Governor Rick Scott and Democratic Challenger Charlie Crist are neck-in-neck in the polls. The race is so tight some are suggesting Libertarian Adrian Wyllie could be the deciding factor in who gets the Governors Mansion.
With only days left until voters decide who will be the next Governor of Florida Scott and Crist are in a tight race. The latest poll by the Quinnipiac Polling Institute shows the race is tied for the current and former governor. Peter Brown, assistant director of the polling institute, says every single vote counts.
“The race to be Florida’s next Governor is a dead heat. 42 percent for Rick Scott. 42 percent for Charlie Crist, and seven-percent for Adrian Wyllie. It can’t get any closer.”
The tightness of the race was highlighted in the third and final gubernatorial debate where attacks got personal. Crist backed Scott into a corner, forcing the current Governor to answer questions on why he delayed an execution for Attorney General Pam Bondi.
Crist: Did the Attorney General ask you to delay the execution so she could go forward with a political fundraiser?
Scott: She asked me to delay it because it didn’t work on the dates she thought it was going to be on.”
Bondi made the delay request to Scott because the execution of an inmate conflicted with a political fundraiser. Scott doubled down and targeted Crist for his support of lifting a travel ban to Cuba—an issue important to the state’s Cuban American population.
“The only thing that’s changed with regard to the Castro brother’s is Charlie’s position. They’re terrorists. There’s no democracy there, there are human rights violations," Scott said.
Libertarian candidate Adrian Wyllie debated alone and answered the questions through a simulcast on youtube. Wyllie has fought to be taken seriously in the 2014 gubernatorial race, and despite being excluded from most debates and voter guides, he’s polling between seven and 13 percent. Wyllie unveiled his first statewide ad last week promoting his candidacy.
The ad is simple, just Wyllie against a white background and his campaign slogan splayed in a corner. The most recent poll from Quinnipiac has Wyllie with seven-percent support. Down a few points. But Quinnipiac’s Brown says that’s normal.
“In most cases, third party candidates numbers tended to drop close to the election, although there are exceptions to that rule. This appears not to be one of those exceptions," he says. "In a race this close, a teeny bit could be all that matters.”
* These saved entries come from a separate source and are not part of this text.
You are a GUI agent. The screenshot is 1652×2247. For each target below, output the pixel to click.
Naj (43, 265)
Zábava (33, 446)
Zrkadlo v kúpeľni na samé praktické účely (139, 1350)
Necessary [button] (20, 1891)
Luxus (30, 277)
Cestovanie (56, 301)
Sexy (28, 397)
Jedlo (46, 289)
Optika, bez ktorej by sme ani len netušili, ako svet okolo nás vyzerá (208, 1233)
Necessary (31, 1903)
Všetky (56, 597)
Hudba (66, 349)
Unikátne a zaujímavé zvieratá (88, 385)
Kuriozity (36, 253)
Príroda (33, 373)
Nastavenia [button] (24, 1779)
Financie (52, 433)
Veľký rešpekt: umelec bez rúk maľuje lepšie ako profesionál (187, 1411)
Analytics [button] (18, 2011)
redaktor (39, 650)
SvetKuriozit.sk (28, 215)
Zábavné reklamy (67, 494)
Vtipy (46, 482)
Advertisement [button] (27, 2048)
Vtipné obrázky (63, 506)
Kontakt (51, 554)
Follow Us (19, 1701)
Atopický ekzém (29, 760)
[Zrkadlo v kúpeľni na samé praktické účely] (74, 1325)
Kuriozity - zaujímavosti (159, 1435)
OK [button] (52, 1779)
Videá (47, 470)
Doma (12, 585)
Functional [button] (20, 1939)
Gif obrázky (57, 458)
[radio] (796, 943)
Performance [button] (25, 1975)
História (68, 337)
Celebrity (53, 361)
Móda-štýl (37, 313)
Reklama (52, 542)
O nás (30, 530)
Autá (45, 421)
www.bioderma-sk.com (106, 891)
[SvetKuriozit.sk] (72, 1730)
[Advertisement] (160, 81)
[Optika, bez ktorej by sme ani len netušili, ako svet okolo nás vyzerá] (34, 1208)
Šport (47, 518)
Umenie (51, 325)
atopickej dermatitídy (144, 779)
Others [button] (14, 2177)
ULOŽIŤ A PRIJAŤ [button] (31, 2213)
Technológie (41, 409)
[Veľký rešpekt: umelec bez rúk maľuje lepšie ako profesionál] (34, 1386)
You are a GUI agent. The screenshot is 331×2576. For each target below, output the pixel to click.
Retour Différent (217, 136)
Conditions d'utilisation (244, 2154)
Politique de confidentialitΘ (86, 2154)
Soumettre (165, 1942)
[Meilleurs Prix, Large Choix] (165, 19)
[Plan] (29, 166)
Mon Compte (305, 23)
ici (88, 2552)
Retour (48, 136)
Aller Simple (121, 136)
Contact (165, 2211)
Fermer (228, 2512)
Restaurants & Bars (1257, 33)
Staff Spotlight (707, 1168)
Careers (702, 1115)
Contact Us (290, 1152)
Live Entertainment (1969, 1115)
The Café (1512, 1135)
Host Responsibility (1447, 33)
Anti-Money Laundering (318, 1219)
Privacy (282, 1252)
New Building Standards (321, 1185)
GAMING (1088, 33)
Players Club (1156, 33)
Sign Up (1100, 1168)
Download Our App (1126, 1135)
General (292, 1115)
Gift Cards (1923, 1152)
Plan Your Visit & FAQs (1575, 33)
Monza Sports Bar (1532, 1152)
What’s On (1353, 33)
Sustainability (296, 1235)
The poll says while most of the support for Scott and Crist is fixed—meaning voters who say they’re supporting those two aren’t switching—Wyllie’s support is more fluid. At the start of the campaign cycle, Wyllie was pulling support away from Crist. Now, Brown says, it’s a lot harder to tell which candidate the Wyllie Effect could hurt more.
“In a race this close, if it gets down to five or four percent who vote for Mr. Wyllie, that’s another point or two, that someone else, either Crist or Scott, is going to get.”
For his part, Wyllie is staying the course even as his support may be shrinking. And while he may not win the governors mansion, his presence in the race could be enough to sink the candidacy of either Scott or Crist.